The story started with our production app server running out of http-nio threads (500), and our research revealed that certain requests to the app server (Tomcat) executed a IMap.clear() call via hazelcast client on certain IMaps in the 5-node hazelcast cluster (5.1.5), and the stacktrace of all these thread are stuck with one of two call stack below:
Stack 1
http-nio-8080-exec-394 [206713] (WAITING)
jdk.internal.misc.Unsafe.park line: not available [native method]
java.util.concurrent.locks.LockSupport.park line: 323
com.hazelcast.spi.impl.AbstractInvocationFuture.manageParking line: 693
com.hazelcast.spi.impl.AbstractInvocationFuture.get line: 615
com.hazelcast.client.impl.spi.ClientProxy.invoke line: 215
com.hazelcast.client.impl.proxy.ClientMapProxy.clear line: 1665
Stack 2
http-nio-8080-exec-340 [177343] (WAITING)

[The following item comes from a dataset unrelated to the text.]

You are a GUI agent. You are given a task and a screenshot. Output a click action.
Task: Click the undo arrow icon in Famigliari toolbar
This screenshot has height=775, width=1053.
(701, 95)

jdk.internal.misc.Unsafe.park line: not available [native method]
java.util.concurrent.locks.LockSupport.park line: 323
com.hazelcast.spi.impl.AbstractInvocationFuture.manageParking line: 693
com.hazelcast.spi.impl.AbstractInvocationFuture.get line: 615
com.hazelcast.client.impl.spi.ClientProxy.invoke line: 215
com.hazelcast.client.impl.proxy.ClientMapProxy.isEmpty line: 1569
Since our app code only calls clear() on maps of certain pattern, we thought these maps are the cause of the issue, so I wrote a small "MapPrint" program that runs from an app server or my local machine (both showed the exact same results), connecting to the same 5-node hazelcast cluster, loop through all IMap objects, and inovke isEmpty() or size() on these IMaps. I was able to reproduce the same "hanging behavior" with my program. However, through repeated execution of the MapPrint program, we observed more interesting behaviors:
- The hanging behavior can happen to not only maps of the pattern as observed in production app server, but any other maps.
- The hanging behavior can happen to maps that are not empty as well as maps that are empty.

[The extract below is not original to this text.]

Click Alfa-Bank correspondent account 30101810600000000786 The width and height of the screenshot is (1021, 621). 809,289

- The hanging behavior occurred seemingly randomly, but exhibited consistent pattern
-- When the hazelcast client displayed only "Authenticated with server [ip]" to 2 of the 5 nodes in logs, (for whatever reason the other 3 nodes were not "Authenticated"), MapPrint program ALWAYS successfully ran to completion. In more than 10 such occurrences, One of the 2 "Authenticated" nodes remains a fixed node (192.168.3.100), but the other node varied.
-- When the hazelcast client displayed "Authenticated with server [ip]" to all 5 nodes in logs, MapPrint program ALWAYS got stuck on some map. With the above observation, my suspicion is that this 5-node production hazelcast cluster is in a state that different nodes have different view of the same IMaps, and certain operations such as clear()/isEmpty()/size() resulted in an internal conflicting state and cannot return when all 5 nodes are involved. When only 2 nodes are involved, somehow these operations are able to go through.
Some additional notes:
- We have an UAT 3-node hazelcast cluster running the same version 5.1.5 and connected to from UAT app servers of the same version (as production), with plenty of maps and many operations, and we don't see the same hanging behavior from that environment.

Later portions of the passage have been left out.